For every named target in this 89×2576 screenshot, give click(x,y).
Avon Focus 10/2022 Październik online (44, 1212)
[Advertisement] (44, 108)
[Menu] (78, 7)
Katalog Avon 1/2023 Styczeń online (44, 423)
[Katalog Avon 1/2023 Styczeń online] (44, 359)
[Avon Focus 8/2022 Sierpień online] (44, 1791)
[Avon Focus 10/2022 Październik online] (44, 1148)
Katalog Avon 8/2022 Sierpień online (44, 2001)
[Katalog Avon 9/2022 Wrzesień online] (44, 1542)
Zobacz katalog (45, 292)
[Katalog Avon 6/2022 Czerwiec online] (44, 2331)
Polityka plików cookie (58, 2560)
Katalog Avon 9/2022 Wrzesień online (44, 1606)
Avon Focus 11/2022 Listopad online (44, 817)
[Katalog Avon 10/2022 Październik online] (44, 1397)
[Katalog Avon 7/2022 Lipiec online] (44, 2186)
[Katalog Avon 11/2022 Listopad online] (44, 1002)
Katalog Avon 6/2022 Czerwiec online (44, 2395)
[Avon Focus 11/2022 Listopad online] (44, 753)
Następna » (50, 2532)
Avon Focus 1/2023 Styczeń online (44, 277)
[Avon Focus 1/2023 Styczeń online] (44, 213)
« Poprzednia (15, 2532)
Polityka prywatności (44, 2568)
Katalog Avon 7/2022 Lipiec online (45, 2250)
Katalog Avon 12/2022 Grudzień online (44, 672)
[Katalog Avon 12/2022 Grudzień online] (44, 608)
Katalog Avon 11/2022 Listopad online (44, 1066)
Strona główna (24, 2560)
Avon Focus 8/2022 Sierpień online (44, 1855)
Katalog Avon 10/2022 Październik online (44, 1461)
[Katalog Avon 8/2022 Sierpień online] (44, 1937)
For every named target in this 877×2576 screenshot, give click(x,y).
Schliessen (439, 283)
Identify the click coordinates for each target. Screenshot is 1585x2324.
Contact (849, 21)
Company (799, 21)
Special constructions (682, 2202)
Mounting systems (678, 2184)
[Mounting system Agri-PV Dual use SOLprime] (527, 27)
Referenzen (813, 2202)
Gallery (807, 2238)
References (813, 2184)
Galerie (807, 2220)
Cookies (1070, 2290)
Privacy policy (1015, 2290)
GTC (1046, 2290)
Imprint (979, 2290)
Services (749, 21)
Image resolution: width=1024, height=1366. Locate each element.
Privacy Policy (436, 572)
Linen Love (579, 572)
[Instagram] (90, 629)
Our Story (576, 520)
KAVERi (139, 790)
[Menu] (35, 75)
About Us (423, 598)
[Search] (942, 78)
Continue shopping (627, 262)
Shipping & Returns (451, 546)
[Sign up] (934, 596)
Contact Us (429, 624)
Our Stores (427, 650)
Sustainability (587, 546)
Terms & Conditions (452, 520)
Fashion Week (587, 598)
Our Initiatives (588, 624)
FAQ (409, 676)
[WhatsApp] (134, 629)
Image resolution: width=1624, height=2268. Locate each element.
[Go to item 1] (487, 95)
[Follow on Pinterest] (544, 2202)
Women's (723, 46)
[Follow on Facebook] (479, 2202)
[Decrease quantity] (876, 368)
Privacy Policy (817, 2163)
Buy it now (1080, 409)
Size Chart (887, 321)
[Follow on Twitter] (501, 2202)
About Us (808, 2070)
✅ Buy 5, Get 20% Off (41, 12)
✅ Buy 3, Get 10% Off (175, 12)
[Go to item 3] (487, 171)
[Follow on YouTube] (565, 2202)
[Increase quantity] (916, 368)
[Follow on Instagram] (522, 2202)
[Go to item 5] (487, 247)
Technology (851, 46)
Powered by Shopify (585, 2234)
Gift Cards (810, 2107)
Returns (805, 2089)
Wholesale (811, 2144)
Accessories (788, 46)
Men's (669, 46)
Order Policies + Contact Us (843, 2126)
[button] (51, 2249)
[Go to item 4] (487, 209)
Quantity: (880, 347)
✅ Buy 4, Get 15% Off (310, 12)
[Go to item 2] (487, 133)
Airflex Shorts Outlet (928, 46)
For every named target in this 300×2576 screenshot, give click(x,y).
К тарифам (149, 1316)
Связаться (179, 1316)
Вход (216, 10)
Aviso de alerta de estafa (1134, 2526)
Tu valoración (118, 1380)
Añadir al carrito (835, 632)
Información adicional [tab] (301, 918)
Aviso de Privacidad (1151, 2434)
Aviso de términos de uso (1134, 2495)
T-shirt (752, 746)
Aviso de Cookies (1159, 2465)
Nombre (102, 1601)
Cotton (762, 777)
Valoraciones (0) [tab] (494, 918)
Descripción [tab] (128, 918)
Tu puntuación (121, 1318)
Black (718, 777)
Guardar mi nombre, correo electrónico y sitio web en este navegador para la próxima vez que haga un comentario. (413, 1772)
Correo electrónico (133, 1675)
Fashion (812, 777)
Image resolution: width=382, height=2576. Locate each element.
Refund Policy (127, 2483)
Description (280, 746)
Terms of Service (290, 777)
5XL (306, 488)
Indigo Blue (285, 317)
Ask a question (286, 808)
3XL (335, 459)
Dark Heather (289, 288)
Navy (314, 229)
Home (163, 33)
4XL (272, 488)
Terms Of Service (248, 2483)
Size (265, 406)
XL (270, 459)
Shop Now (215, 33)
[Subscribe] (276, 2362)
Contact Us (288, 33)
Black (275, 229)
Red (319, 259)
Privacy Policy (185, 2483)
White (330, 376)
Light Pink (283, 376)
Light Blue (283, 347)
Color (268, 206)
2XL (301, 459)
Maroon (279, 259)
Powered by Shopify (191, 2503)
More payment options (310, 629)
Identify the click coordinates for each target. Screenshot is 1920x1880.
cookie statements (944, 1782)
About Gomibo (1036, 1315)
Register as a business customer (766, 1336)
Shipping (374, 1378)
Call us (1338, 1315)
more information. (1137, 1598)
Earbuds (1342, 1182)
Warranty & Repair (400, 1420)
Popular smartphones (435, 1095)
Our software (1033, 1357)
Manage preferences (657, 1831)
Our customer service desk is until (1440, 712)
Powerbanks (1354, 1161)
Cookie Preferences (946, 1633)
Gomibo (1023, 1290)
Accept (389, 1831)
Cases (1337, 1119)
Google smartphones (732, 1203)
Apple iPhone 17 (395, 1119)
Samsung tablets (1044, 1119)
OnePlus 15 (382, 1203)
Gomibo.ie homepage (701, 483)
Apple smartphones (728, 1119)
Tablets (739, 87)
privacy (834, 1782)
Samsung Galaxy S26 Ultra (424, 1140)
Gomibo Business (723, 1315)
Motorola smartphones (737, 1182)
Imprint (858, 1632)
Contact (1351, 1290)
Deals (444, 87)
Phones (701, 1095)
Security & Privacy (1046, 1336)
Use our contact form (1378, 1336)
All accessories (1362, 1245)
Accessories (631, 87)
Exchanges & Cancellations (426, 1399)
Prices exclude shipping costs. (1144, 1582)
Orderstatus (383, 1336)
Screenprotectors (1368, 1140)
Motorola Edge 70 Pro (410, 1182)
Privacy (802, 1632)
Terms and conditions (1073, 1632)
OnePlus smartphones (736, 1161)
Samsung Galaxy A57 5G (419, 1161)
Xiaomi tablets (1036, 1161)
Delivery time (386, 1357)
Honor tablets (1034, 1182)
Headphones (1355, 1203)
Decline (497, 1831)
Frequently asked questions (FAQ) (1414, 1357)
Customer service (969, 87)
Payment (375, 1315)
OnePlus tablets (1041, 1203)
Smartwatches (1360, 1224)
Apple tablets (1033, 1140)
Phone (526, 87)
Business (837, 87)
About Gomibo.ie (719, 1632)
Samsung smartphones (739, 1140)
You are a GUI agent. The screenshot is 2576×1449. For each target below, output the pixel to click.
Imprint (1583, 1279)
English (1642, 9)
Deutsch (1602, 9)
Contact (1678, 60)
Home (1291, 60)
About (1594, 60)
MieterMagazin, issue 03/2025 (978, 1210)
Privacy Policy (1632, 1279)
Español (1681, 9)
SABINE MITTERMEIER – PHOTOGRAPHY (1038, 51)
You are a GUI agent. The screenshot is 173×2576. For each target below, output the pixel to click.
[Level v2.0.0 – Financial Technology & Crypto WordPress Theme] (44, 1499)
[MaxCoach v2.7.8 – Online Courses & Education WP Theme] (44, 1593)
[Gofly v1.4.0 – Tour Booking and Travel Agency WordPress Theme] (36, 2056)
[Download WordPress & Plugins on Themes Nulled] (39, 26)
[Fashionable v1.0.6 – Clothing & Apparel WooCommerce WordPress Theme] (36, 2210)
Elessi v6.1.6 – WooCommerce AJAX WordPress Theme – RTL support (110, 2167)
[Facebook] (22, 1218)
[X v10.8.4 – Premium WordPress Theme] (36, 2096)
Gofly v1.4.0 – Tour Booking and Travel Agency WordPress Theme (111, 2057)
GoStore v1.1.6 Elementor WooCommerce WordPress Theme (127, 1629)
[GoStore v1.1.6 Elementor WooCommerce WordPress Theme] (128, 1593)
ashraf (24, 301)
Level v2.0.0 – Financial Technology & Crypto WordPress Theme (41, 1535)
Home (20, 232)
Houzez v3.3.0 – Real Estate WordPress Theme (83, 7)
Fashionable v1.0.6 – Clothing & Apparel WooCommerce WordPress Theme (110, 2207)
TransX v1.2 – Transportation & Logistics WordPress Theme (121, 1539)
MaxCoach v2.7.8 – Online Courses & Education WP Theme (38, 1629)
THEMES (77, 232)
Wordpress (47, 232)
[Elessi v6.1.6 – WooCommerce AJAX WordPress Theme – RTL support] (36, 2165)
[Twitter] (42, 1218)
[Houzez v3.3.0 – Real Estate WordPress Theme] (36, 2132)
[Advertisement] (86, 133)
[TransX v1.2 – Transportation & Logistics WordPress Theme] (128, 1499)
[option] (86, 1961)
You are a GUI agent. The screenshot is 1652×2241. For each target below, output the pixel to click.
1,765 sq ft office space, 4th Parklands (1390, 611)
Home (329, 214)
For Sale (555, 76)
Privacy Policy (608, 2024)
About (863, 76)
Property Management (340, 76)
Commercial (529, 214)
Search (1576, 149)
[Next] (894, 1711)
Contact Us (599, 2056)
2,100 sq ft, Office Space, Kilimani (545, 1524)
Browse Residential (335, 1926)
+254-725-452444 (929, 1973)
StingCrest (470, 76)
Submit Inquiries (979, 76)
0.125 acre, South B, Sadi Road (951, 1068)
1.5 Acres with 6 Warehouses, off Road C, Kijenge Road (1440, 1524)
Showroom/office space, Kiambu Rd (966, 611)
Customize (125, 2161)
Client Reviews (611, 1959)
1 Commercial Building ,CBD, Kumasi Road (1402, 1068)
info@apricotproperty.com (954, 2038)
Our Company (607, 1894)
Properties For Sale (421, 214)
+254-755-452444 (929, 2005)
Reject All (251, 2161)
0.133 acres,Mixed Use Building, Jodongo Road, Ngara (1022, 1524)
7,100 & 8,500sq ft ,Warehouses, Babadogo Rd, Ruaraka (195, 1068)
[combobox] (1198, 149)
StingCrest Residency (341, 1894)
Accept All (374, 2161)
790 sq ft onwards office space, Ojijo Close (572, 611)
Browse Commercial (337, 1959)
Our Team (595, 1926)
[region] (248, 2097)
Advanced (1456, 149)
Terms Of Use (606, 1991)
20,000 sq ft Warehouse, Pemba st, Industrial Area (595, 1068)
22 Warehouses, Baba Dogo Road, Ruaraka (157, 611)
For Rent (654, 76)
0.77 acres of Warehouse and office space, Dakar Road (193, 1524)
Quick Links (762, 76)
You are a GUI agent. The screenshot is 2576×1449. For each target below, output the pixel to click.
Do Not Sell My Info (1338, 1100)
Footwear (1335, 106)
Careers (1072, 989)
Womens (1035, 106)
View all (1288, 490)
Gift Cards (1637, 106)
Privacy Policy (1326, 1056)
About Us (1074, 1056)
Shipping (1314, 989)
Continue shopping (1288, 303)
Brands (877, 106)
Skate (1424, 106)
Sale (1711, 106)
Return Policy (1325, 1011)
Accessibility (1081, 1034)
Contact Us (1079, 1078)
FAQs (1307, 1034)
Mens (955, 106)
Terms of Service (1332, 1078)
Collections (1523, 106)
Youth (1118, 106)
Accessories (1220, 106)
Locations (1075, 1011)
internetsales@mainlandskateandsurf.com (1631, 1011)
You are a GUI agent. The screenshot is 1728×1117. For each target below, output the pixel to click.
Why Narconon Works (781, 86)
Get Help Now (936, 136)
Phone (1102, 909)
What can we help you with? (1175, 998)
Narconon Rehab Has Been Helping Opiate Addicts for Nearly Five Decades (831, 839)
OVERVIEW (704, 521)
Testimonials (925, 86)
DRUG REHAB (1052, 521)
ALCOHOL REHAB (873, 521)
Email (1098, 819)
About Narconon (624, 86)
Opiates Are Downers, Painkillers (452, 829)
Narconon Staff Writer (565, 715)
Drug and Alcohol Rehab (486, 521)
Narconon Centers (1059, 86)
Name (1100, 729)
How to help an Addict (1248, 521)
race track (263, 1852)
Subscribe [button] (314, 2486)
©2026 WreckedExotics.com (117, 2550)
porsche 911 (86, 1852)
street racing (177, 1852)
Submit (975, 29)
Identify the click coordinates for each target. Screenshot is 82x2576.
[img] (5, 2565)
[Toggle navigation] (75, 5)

What you should do: Reproduce exactly, and only, the part of the listing above that begins at the line with "Quantity: (880, 347)" and goes on through the line with "Nombre (102, 1601)".

Exercise result:
Quantity: (880, 347)
✅ Buy 4, Get 15% Off (310, 12)
[Go to item 2] (487, 133)
Airflex Shorts Outlet (928, 46)
For every named target in this 300×2576 screenshot, give click(x,y).
К тарифам (149, 1316)
Связаться (179, 1316)
Вход (216, 10)
Aviso de alerta de estafa (1134, 2526)
Tu valoración (118, 1380)
Añadir al carrito (835, 632)
Información adicional [tab] (301, 918)
Aviso de Privacidad (1151, 2434)
Aviso de términos de uso (1134, 2495)
T-shirt (752, 746)
Aviso de Cookies (1159, 2465)
Nombre (102, 1601)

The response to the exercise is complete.